Exercise objective: Set down every entry word for word. Omit the pictures.

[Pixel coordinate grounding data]
------------------------------------------------------------
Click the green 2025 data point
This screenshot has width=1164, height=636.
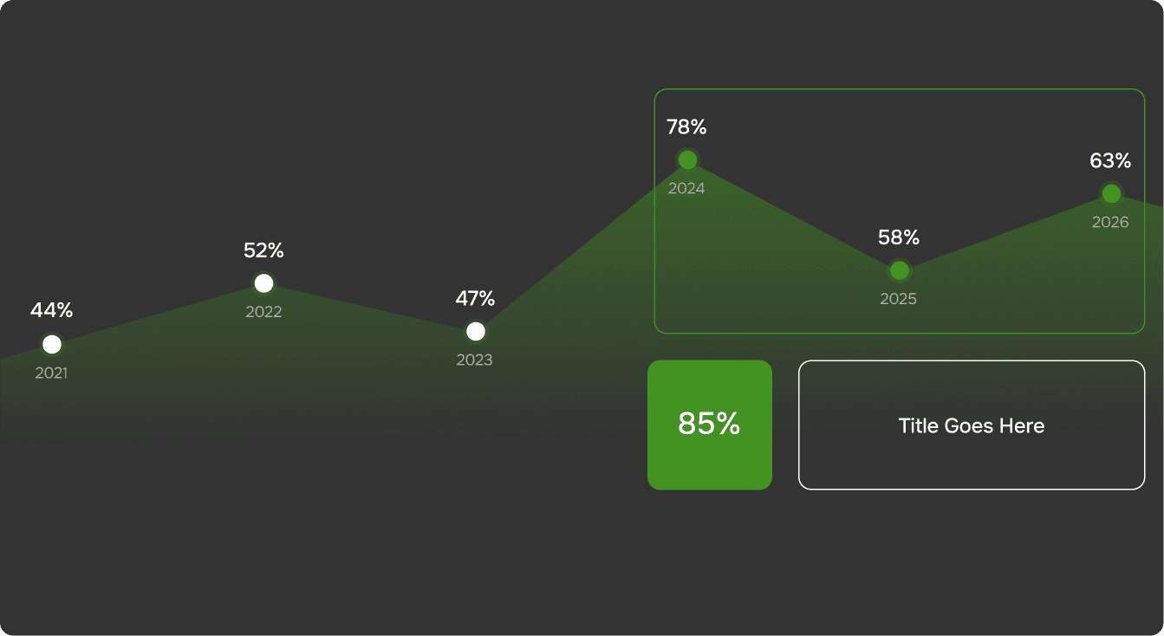[900, 270]
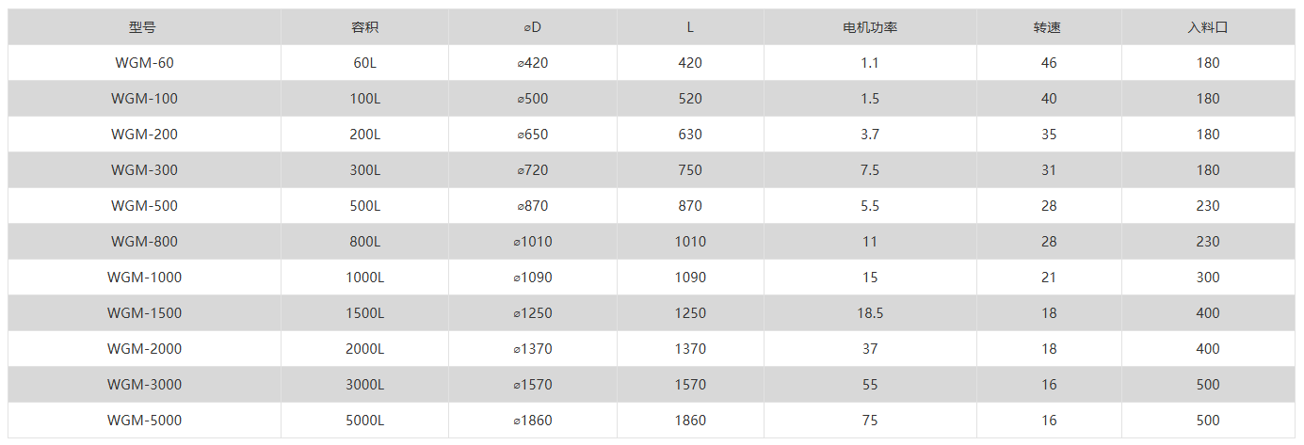Select the WGM-100 model cell
The height and width of the screenshot is (445, 1304).
tap(144, 99)
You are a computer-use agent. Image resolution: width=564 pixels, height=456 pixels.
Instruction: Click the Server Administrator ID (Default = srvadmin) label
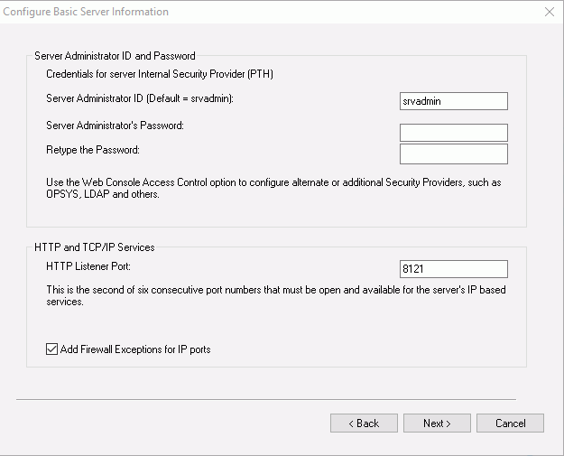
------------------------------------------------------------
Exercise response:
Click the green 2025 data point
This screenshot has width=1164, height=636.
[900, 270]
Select the WGM-100 model cell
The height and width of the screenshot is (445, 1304).
tap(144, 99)
You are a computer-use agent. Image resolution: width=564 pixels, height=456 pixels.
Instruction: Click the Server Administrator ID (Default = srvadmin) label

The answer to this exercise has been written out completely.